The answer is obvious: GATE favors everyone except Mexicans so get rid of GATE. Those evil, over performing Asians are as bad as the evil non-Spanish, non-Portuguese Europeans...

italiansurg (anonymous profile)
January 26, 2013 at 8:31 a.m. (Suggest removal)

the correction about Limon is important: she was examining the testing mechanism itself, not GATE. I think GATE's original intentions were certainly positive, but it has changed. GATE is not required in California and many school districts statewide do not offer it preferring Honors programs, or in HS AP programs, or better programs of their own devising.
glad you learned so much, italiansurg!

DrDan (anonymous profile)
January 26, 2013 at 8:37 a.m. (Suggest removal)

GATE will forever be a controversial program because of who gets it, who doesn't get in and why. The only solution is to dumb-down our educational system so people of all backgrounds can easily pass. No child will be left behind, but none will get ahead either. Equality and political correctness for everyone!

Botany (anonymous profile)
January 26, 2013 at 8:47 a.m. (Suggest removal)

unfortunately you are half-correct, Botany. The deal is, our public education system in Calif at least has been plenty dumbed-down in the last 20 years. See Diane Ravitch, THE THOUGHT POLICE and also her latest articles. Since you are among those who inveighed heavily against Prop 30, can you see that the progressive [pun] starvation of funds for academic education is at least a big part of this problem we agree our young students face? Remember, this for BC, the NUMBERS of students have gone way up so some increase in state budgeting for public schools simply gets swallowed-up in the much higher numbers of students compared to 20 or 30 years ago.
Are you making fun of "equality" -- ? I do separate that from political correctness. One solution to the diminishing quality of public education is independent and parochial school education: their populations are rising and the students perform well on standardized tests, which are usually overrated. I would never put my child in a Catholic school locally so long as Bishop Curry is at the head!

DrDan (anonymous profile)
January 26, 2013 at 9:45 a.m. (Suggest removal)

Not everyone is born with brains and talent. Putting a kid in over their head is cruel to the kid.

Ken_Volok (anonymous profile)
January 26, 2013 at 12:37 p.m. (Suggest removal)

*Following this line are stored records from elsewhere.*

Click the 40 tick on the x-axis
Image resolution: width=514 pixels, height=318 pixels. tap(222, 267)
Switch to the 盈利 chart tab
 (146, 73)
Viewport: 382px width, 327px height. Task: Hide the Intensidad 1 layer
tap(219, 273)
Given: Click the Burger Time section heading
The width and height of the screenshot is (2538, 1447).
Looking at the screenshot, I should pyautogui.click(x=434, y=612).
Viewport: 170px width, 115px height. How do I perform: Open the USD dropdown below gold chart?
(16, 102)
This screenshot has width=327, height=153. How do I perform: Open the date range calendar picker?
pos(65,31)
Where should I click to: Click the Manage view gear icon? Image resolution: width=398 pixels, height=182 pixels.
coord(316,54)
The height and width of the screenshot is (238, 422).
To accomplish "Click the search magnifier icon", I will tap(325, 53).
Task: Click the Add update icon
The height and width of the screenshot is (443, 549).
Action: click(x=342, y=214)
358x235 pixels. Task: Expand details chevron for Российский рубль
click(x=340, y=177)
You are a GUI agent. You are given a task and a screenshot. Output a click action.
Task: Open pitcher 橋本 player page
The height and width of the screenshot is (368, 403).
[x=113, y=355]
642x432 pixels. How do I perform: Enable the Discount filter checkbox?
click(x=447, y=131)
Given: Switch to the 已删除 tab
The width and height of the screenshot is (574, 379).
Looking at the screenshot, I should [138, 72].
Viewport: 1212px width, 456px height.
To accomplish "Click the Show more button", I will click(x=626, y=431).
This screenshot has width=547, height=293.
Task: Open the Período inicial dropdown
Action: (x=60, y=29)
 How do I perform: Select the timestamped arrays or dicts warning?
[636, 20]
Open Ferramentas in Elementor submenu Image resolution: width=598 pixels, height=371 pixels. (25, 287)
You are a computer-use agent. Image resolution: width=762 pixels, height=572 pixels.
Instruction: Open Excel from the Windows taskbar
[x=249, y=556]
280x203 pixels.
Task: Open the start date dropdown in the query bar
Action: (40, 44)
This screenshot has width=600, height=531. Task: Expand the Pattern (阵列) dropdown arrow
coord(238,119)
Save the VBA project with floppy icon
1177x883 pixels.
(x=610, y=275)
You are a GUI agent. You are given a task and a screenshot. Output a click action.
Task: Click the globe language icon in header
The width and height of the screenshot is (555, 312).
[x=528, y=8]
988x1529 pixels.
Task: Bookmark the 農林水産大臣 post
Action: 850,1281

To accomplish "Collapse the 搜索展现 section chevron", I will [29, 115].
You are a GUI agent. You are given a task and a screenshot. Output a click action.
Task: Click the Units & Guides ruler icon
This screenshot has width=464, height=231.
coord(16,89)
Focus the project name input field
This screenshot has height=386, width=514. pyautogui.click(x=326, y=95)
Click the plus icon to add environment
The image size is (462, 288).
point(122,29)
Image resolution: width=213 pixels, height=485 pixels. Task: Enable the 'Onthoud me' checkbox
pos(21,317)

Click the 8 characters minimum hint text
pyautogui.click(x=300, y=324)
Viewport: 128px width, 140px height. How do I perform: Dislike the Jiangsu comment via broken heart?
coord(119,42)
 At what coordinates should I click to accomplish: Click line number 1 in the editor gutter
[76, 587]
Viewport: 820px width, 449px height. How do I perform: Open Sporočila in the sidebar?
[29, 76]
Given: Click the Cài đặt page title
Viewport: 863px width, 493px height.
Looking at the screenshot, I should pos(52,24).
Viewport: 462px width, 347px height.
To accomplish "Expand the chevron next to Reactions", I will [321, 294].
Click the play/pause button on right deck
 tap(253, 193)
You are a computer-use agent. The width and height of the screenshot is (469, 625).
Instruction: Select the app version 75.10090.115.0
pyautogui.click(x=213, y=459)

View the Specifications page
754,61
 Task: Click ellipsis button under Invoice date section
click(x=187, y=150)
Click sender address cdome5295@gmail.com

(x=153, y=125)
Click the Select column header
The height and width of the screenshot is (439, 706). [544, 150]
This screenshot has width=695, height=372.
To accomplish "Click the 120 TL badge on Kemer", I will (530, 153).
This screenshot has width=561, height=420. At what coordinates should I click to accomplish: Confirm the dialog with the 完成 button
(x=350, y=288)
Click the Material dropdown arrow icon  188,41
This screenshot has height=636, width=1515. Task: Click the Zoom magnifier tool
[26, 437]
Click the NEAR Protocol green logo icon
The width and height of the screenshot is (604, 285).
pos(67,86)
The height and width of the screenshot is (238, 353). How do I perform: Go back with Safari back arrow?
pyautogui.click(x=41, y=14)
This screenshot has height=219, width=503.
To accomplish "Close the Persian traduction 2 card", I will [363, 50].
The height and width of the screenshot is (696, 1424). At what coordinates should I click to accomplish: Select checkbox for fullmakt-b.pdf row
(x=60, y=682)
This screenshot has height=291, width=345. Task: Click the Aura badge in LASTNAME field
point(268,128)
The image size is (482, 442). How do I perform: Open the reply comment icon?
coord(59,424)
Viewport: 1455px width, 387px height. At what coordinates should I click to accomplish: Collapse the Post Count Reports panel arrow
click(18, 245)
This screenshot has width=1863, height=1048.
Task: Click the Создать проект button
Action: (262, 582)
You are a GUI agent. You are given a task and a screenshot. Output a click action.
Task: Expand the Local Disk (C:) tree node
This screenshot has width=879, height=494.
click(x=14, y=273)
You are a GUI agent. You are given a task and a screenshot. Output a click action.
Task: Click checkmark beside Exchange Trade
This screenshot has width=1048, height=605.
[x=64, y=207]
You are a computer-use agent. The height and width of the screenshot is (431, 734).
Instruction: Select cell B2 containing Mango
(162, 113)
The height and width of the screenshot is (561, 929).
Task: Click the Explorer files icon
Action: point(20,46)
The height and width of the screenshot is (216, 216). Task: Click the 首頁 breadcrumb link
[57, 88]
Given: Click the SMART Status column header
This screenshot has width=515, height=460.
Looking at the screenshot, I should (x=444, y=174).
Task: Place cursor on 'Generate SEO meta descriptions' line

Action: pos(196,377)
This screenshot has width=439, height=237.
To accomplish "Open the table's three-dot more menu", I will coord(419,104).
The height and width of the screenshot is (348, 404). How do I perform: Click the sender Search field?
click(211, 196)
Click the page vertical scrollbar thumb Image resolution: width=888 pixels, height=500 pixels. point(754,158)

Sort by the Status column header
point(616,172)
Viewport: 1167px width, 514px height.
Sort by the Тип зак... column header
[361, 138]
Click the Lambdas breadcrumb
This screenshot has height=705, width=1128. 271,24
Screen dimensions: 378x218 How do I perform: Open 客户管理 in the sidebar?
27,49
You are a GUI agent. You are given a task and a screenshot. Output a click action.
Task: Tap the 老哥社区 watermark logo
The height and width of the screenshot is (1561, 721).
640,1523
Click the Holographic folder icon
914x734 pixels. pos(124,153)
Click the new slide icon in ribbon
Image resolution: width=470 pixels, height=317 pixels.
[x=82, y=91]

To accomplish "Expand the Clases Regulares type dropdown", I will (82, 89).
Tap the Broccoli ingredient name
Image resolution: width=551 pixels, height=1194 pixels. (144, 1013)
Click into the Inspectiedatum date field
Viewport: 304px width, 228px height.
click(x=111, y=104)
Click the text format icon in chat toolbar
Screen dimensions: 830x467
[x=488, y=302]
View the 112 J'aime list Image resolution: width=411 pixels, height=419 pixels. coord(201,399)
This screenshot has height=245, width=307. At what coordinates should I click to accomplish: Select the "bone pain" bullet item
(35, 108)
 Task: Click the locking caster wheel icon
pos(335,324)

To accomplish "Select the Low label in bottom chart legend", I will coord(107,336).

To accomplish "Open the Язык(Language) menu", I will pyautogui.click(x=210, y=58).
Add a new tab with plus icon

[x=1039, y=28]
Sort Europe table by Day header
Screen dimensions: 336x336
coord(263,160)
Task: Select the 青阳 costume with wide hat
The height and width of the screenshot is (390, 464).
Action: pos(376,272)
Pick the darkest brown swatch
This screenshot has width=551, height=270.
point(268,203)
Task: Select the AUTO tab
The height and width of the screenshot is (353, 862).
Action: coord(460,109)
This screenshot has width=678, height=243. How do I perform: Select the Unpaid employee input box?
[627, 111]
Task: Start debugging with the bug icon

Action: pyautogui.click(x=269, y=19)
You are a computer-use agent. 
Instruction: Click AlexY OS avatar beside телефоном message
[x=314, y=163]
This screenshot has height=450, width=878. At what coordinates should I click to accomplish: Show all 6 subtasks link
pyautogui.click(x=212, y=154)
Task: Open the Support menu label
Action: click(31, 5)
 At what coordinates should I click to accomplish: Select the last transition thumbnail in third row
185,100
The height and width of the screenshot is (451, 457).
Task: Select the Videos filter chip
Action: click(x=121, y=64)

Equality should be in terms of opportunity for an education. Of course, not everybody will GET an equal education. Much of what they get depends on the student's individual intelligence,motivation and the involvement of the parents. Government's job is to provide the opportunity. What is done with that opportunity is not within the government's control.

Botany (anonymous profile)
January 26, 2013 at 12:45 p.m. (Suggest removal)

Exactly, you can lead a horse to water.

Ken_Volok (anonymous profile)
January 26, 2013 at 1:22 p.m. (Suggest removal)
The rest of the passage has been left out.